Scan the data below for lines containing the string "will" and give only how many there are.

Data shown Start Marker

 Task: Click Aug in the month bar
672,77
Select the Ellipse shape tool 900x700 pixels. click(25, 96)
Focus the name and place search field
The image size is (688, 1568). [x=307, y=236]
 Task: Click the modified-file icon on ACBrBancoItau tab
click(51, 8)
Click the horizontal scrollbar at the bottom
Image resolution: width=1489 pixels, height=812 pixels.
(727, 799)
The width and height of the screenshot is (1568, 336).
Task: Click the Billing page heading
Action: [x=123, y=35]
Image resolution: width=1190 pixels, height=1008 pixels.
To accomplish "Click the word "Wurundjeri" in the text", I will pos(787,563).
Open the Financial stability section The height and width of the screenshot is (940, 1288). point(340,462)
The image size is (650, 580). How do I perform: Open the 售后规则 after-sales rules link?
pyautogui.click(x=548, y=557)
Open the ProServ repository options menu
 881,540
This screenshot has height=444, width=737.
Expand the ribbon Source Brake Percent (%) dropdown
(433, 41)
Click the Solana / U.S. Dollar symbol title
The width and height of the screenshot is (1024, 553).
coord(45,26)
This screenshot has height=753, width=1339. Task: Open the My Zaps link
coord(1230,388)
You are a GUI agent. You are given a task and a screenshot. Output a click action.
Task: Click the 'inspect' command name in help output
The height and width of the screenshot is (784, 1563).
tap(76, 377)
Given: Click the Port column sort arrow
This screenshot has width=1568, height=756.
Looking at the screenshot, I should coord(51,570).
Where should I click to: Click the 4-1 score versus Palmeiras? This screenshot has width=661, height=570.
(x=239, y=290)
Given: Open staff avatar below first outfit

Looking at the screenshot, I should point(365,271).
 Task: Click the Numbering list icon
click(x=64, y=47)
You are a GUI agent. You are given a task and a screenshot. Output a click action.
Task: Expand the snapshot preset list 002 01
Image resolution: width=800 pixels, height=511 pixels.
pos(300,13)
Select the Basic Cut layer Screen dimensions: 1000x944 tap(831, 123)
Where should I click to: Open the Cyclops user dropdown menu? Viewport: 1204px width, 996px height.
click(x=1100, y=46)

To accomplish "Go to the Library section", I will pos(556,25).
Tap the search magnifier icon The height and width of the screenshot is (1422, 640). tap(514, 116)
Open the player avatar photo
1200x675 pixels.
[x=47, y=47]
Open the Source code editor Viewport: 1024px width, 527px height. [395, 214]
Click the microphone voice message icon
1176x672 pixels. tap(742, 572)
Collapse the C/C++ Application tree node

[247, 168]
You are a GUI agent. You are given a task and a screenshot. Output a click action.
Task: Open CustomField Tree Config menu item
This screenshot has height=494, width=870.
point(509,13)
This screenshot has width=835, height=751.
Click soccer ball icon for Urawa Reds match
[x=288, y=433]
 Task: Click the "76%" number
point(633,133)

Data shown End Marker

Expected answer :: 2